- Short exercise:
Reproduce the lines from the one containing "The width and height of the screenshot is (1884, 1123)." through the one containing "close is located at coordinates (263, 545).", both included, swapping "Image resolution" for "Screen resolution" and keeping everything else the same.

------ Data section

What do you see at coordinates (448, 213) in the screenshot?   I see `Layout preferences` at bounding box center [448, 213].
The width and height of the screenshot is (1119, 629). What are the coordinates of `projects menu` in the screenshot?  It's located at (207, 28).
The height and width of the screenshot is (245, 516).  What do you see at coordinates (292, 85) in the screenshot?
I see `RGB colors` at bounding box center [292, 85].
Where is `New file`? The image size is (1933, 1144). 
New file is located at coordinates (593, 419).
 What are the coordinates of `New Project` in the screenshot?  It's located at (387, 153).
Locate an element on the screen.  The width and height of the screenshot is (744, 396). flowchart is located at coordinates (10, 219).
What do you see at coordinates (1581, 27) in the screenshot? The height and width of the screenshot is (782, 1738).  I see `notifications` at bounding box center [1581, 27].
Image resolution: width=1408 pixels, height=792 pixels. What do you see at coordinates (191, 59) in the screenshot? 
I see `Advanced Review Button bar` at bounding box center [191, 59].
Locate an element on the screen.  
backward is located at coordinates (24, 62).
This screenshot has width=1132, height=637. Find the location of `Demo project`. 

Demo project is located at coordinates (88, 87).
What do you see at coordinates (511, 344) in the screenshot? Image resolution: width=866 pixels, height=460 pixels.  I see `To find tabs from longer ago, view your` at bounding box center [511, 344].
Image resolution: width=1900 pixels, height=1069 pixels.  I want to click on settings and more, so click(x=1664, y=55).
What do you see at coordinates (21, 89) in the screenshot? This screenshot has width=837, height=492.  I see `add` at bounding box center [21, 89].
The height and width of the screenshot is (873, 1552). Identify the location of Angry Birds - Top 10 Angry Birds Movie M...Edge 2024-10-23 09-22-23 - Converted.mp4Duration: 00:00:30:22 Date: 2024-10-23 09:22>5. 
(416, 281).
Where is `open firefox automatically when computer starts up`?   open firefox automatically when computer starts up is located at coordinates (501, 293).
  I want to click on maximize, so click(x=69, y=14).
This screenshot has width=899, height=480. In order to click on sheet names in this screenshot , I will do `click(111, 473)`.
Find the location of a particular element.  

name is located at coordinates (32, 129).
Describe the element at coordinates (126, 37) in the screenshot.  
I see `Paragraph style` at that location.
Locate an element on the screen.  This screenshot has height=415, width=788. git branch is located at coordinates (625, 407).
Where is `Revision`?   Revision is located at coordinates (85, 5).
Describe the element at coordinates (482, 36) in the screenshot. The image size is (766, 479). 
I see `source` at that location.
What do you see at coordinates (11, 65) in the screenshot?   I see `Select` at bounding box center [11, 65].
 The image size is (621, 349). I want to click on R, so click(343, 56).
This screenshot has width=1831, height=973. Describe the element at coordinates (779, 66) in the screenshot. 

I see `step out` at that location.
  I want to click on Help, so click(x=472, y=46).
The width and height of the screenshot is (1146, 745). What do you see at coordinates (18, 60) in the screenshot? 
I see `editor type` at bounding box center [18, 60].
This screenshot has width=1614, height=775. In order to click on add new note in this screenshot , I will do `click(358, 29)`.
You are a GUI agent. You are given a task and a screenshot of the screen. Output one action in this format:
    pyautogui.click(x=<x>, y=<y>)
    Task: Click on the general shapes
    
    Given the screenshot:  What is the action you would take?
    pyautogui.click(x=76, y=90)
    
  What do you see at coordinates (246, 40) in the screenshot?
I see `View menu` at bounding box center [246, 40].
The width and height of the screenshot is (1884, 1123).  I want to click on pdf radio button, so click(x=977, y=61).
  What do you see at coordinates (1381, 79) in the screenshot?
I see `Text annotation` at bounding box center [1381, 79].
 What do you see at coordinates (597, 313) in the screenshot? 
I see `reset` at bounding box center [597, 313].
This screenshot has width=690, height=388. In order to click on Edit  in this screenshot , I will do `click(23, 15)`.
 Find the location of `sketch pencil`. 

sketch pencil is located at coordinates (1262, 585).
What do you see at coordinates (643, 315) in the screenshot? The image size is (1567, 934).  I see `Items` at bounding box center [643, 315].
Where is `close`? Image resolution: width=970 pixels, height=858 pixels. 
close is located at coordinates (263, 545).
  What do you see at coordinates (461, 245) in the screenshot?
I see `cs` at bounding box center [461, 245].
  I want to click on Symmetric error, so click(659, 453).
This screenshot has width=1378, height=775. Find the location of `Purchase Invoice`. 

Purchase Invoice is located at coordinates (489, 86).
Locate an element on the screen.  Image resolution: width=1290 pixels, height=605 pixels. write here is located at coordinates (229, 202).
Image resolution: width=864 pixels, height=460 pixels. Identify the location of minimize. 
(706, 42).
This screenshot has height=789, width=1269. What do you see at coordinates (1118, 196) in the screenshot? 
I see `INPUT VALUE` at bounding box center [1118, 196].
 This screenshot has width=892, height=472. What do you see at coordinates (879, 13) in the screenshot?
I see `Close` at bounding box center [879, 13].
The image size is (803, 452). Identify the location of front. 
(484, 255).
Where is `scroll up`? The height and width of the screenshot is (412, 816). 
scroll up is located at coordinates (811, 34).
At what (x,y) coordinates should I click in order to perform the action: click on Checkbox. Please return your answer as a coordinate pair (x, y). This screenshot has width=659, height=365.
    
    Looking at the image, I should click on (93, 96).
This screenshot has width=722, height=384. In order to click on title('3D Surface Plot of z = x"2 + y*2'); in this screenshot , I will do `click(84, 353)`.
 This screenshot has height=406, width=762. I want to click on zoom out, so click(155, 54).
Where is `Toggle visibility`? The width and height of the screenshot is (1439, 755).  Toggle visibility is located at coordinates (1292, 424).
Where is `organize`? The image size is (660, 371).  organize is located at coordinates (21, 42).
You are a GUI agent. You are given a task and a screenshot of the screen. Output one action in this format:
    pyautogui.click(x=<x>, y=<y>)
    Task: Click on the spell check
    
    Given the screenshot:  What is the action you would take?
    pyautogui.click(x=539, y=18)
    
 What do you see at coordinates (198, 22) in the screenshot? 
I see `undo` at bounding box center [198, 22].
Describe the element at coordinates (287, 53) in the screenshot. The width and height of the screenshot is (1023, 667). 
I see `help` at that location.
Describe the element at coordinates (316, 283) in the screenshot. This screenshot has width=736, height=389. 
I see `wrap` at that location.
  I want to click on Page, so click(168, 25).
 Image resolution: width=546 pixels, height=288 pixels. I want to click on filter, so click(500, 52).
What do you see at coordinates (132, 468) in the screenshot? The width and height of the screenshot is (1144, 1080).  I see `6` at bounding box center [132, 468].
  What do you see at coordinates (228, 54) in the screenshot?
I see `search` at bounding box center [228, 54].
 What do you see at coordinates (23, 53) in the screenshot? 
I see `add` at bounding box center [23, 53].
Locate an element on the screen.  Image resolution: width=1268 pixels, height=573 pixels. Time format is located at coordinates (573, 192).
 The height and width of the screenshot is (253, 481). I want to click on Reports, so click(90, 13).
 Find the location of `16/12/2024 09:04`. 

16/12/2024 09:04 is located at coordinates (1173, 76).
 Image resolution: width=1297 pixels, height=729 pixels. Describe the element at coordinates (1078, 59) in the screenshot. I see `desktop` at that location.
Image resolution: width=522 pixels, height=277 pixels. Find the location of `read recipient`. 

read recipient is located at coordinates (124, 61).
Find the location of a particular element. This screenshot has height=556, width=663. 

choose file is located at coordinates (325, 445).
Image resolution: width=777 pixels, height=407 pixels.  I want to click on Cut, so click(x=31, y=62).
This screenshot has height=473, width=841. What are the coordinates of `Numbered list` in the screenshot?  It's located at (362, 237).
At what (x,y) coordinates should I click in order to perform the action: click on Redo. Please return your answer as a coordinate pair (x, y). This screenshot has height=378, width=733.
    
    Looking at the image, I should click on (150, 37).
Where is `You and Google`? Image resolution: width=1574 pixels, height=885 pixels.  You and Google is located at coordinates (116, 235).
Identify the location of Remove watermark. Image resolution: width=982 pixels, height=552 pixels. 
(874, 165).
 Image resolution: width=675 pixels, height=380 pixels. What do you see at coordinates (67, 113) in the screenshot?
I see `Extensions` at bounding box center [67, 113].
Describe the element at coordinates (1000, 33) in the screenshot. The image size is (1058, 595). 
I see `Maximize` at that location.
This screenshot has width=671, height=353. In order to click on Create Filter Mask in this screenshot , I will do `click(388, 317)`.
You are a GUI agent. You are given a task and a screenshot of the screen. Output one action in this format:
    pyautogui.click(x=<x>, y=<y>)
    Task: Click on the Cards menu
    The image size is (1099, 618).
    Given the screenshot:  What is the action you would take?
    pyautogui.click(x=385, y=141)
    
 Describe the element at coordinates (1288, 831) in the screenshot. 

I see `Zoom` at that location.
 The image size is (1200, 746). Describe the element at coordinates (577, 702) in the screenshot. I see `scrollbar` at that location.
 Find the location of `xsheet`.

------------

- Solution:
The width and height of the screenshot is (1884, 1123).  I want to click on pdf radio button, so click(x=977, y=61).
  What do you see at coordinates (1381, 79) in the screenshot?
I see `Text annotation` at bounding box center [1381, 79].
 What do you see at coordinates (597, 313) in the screenshot? 
I see `reset` at bounding box center [597, 313].
This screenshot has width=690, height=388. In order to click on Edit  in this screenshot , I will do `click(23, 15)`.
 Find the location of `sketch pencil`. 

sketch pencil is located at coordinates (1262, 585).
What do you see at coordinates (643, 315) in the screenshot? The image size is (1567, 934).  I see `Items` at bounding box center [643, 315].
Where is `close`? Screen resolution: width=970 pixels, height=858 pixels. 
close is located at coordinates (263, 545).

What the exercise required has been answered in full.